• reimpower_by_reann

Coping with Reverse Culture Shock

When I got off the plane from Dublin to Minneapolis, I was greeted with the crisp Minnesota air. Needless to say, it took my breath away!

There's no doubt that I had a great time abroad. The only way I can describe my experience is surreal. Imagine having the opportunity to spend 4 months in a fairy-storic (fairytale & historic) city surrounded by all the best people to travel with while gaining work experience through an international internship.

Surreal is the only way I can wrap my head around it.

I'd never really thought about the challenges of adjusting back to my host culture, but it turned out to be more challenging than adapting the culture of Prague.

I remember getting in my car for the first time in almost 4 months. I didn't forget how to drive but I did forget what it was like not to hop on a Tram 9 and not have to worry about parking. I had missed the freedom of driving down country roads while cruising along to my favorite playlist, but after a while of staring at frosted corn fields, my feelings started catching up to me.

It didn't really hit me until I approached a small town that I had driven past time and time before and never raised an eyebrow. This time, as I approached the city of New Prague, I started to bawl.

First of all, it's not just because of the town's name reminded me of the great times I had overseas.. it's how Minnesotans pronounce the town's name that really got me.

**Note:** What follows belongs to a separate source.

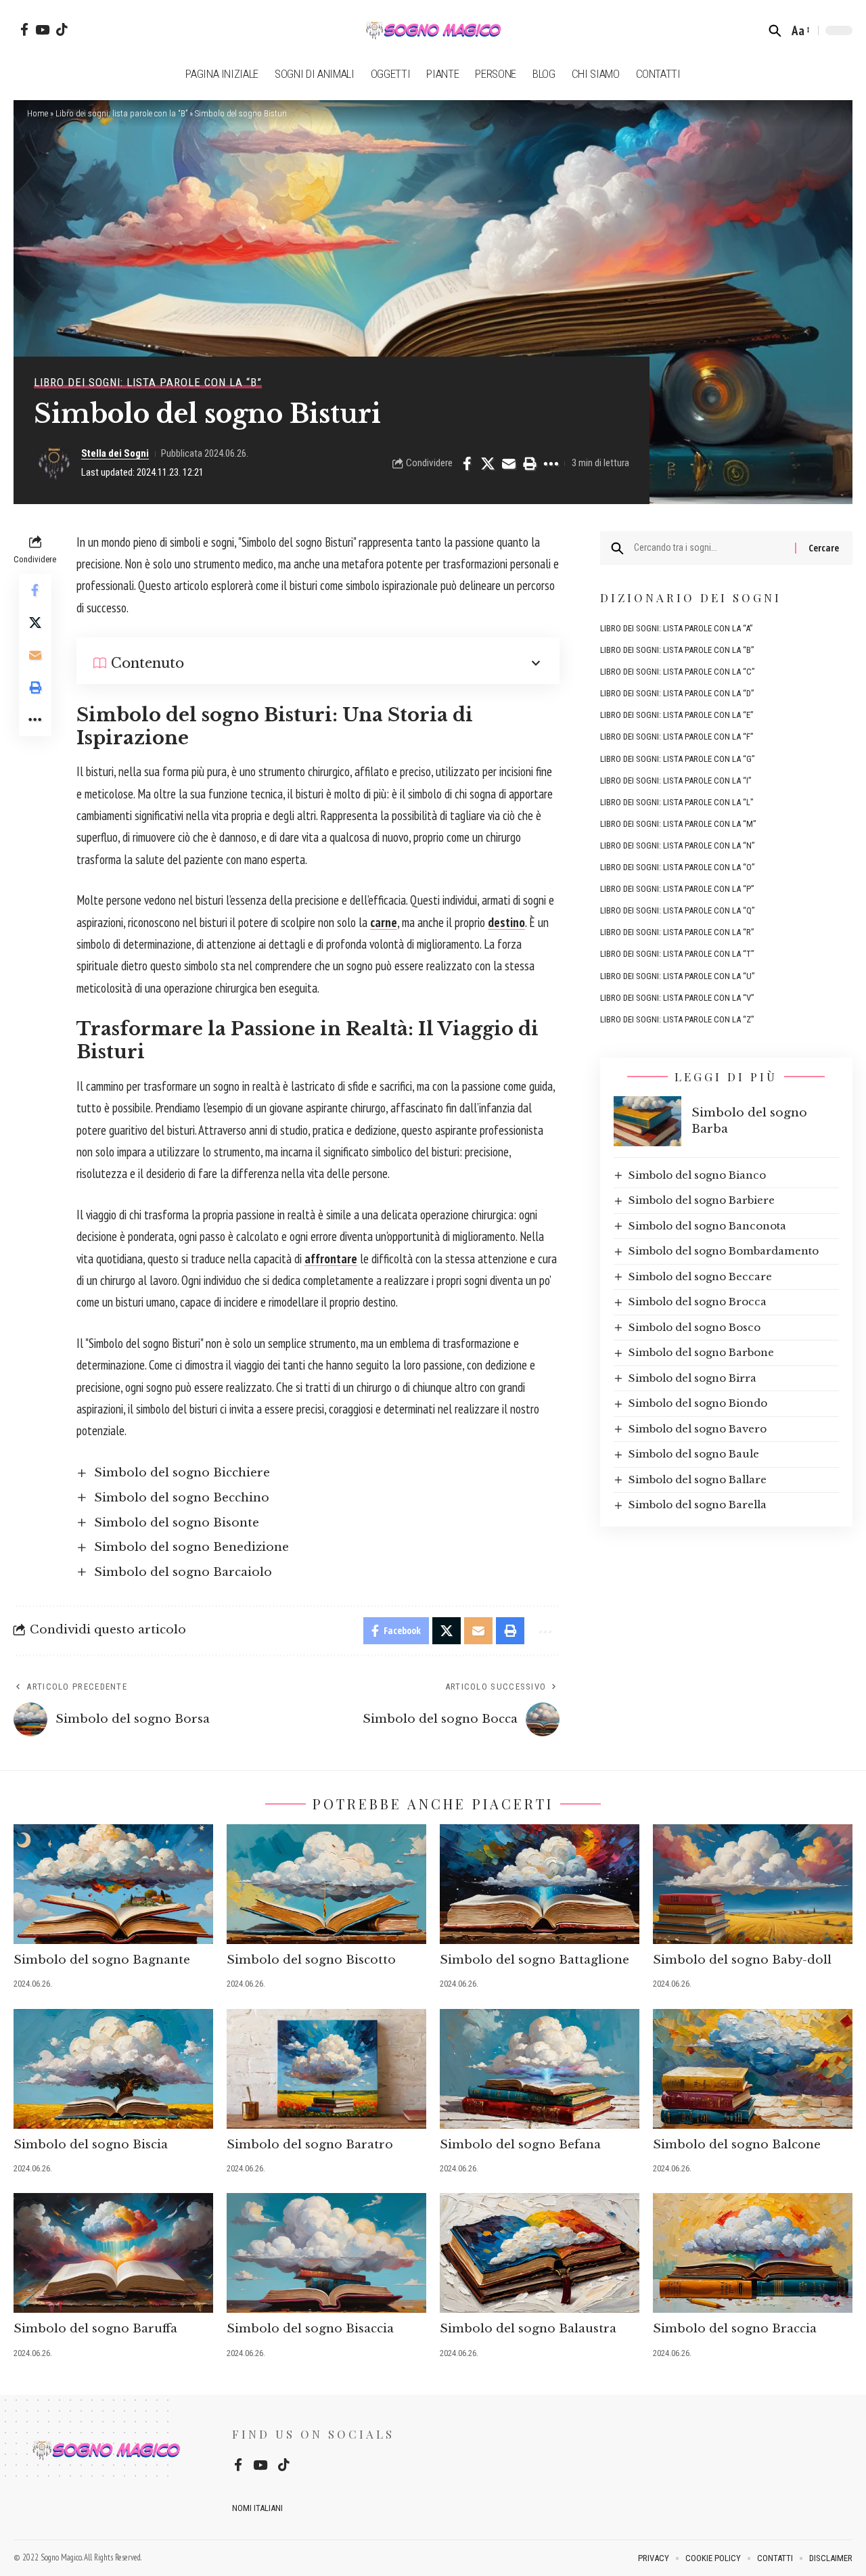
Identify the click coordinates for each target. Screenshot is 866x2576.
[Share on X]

Instead of New Prague (PR-AH-GUH)

Minnesotans pronounce it New Pr-AAAAAY-Guh.

It upset me so much. Even more so that I didn't understand why Minnesotans pronounce it the way they do!

This town was nothing new to me! I was on my way to visit my friends who were still finishing up their semester at school. Driving back this time was no different than all the other times I had driven to school for the past 4 years of my college career -- except for the fact that I lived in a whole other continent for 4 months.

If you asked me, I wouldn't be able to pin point this feeling. Things are different. I'm different.

On the rest of my drive after I passed the town of New Prague and calmed down a bit, I thought of an analogy that almost accurately describes the feeling of my reverse culture shock.

It's like I had left my favorite pair of jeans behind.

I haven't worn them for almost 4 months but I was so happy to find them in my closet again, exactly where I left them. I put them back on expecting everything to be the way it had been but it wasn't quite the same. Of course, they're still my favorite! They just fits a little different.

Of course I'm grateful to be reunited with my family and friends. Of course I'm grateful for the opportunity to spend a semester abroad. But I think the most challenging part would be trying to sum up the past 4 months of personal growth, professional development, and navigating life's curve balls into the phrase "it was great!"

I know it'll take time, so I ask for your patience as I re-calibrate my peace of mind.

To the people who are curious about my trip, know that it'll take more than a quick conversation. Let's meet for coffee, perhaps!

To my close ones, know that I'm still the same person. Only with a bigger perspective and a wider view of the possibilities beyond the Land of 10,000 Lakes.

To myself, know that your feelings are valid, even if it takes time. You owe it to yourself.